597 Bridgton Rd., Westbrook
When my wife and I moved to Maine 10 years ago, one of the first places we had breakfast was the newly opened Wake N’ Bakery Café in Westbrook. Something about the name spoke to us, and we loved the friendly, funky atmosphere and simple comfort food. We returned several times over the years, even as we found other places closer to home.
When the café moved to a larger space near Pride’s Corner a few years later, we followed. It wasn’t as cozy inside, but with its wide-open dining room, cheerful service and large tables, the Wake N’ Bakery remained one of the more comfortable, family-friendly breakfast-and-lunch spots around. Dinner service was added on Thursday, Friday and Saturday nights, but it never seemed to draw much of a crowd. In an effort to boost weekend business, the space was renovated last year to include a stage for live music, and the dinner menu was expanded.

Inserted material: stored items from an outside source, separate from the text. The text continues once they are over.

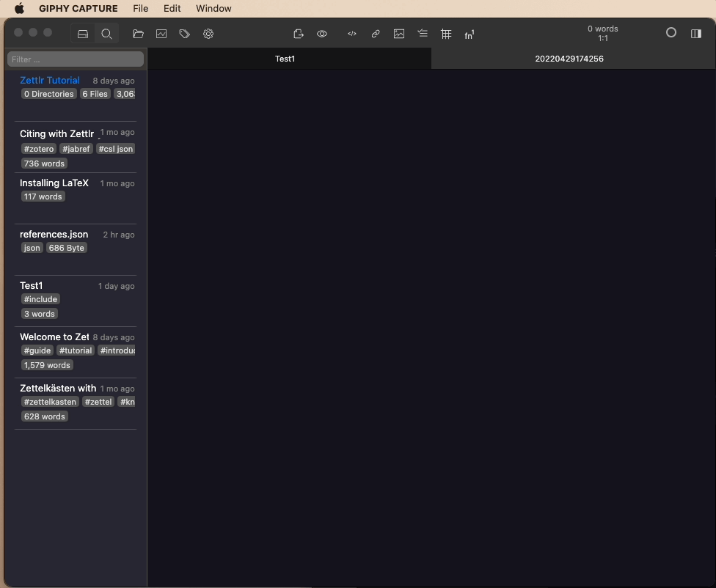Open the writing statistics chart icon

[x=161, y=34]
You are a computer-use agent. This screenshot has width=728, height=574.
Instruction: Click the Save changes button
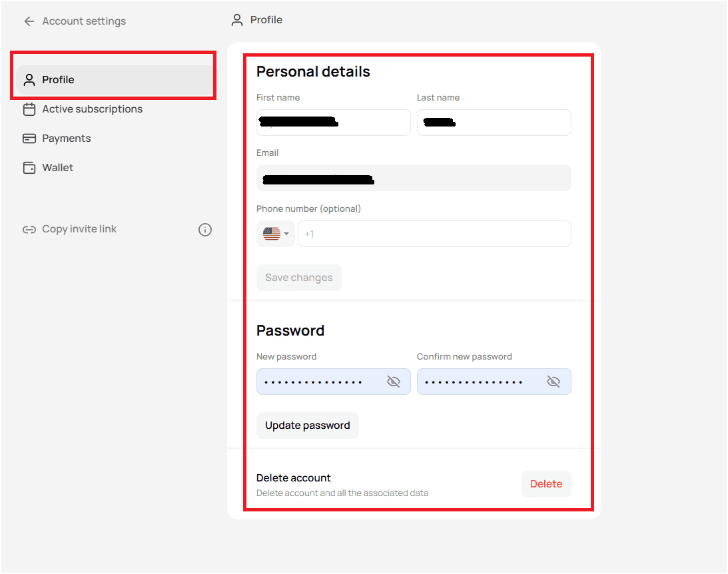coord(299,278)
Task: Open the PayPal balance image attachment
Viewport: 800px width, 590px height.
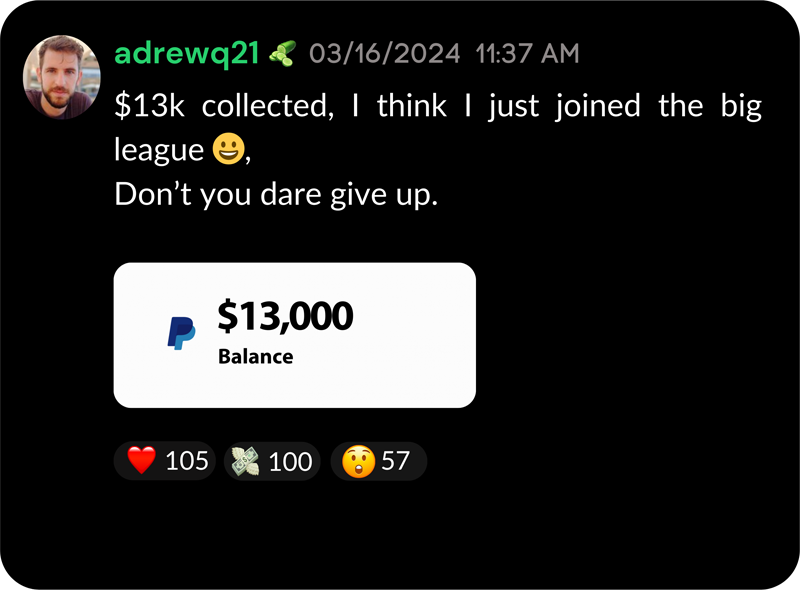Action: (x=295, y=335)
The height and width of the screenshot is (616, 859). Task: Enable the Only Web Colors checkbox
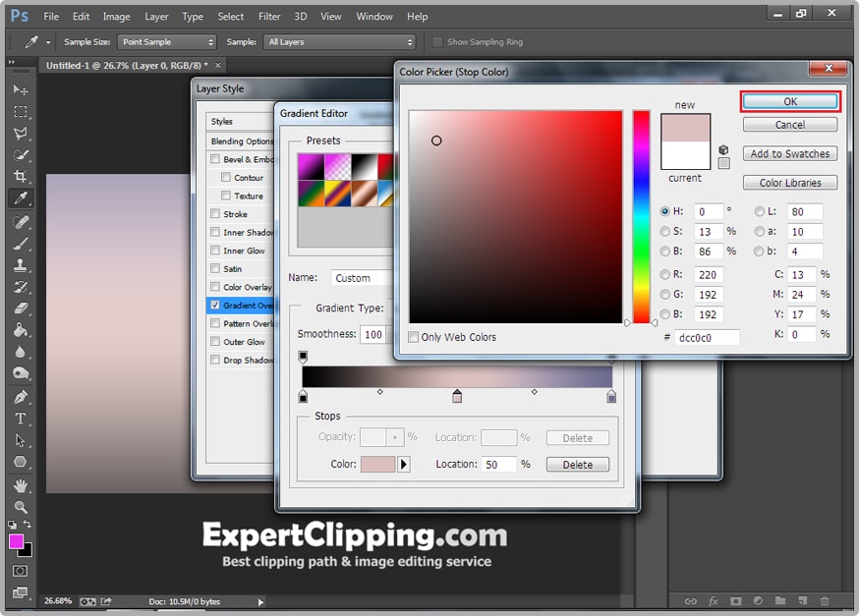coord(414,337)
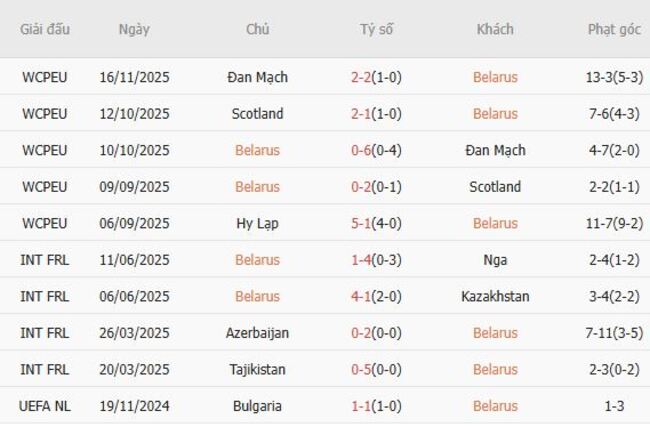The height and width of the screenshot is (427, 650).
Task: Click the "Phạt góc" column header
Action: coord(614,29)
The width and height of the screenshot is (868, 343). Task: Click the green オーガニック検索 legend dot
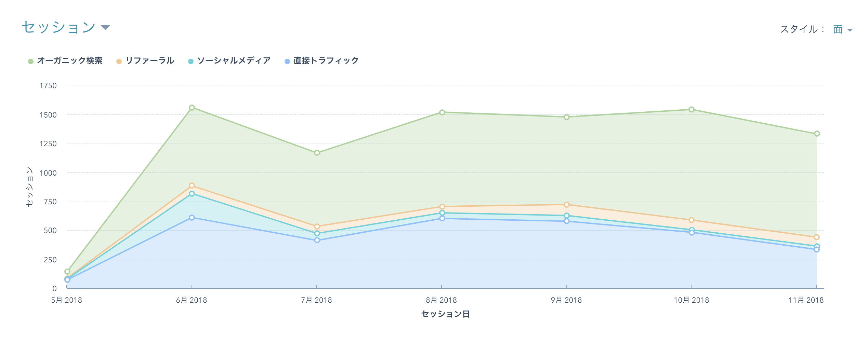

The café reopened in January and, a couple months later, rechristened itself Jack’s Place (after the owner’s son). The name is new, but the décor and the overall vibe haven’t changed a bit. A six-foot-tall mural of Bob Marley and Jimmy Cliff still adorns one of the walls, and reggae music plays in the background. Hand-blown glass pipes, along with t-shirts and other merchandise, are still for sale in a back room.
My wife, 7-year-old daughter and I visited on a recent Sunday morning. Grabbing two cups of workmanlike New England Coffee from the self-serve station at the bar, we slid into a large booth and opened our menus.
The breakfast menu has also grown over the years, and now includes seven kinds of pancakes, from basic buttermilk to Oreo to Elvis (peanut butter and bacon; not for the faint of heart). There are 16 omelette varieties (also available as scrambles or burritos), plus breakfast sandwiches and specialties like crabcakes and eggs. Nothing on the menu is more than $9, which is pretty impressive in this day and age.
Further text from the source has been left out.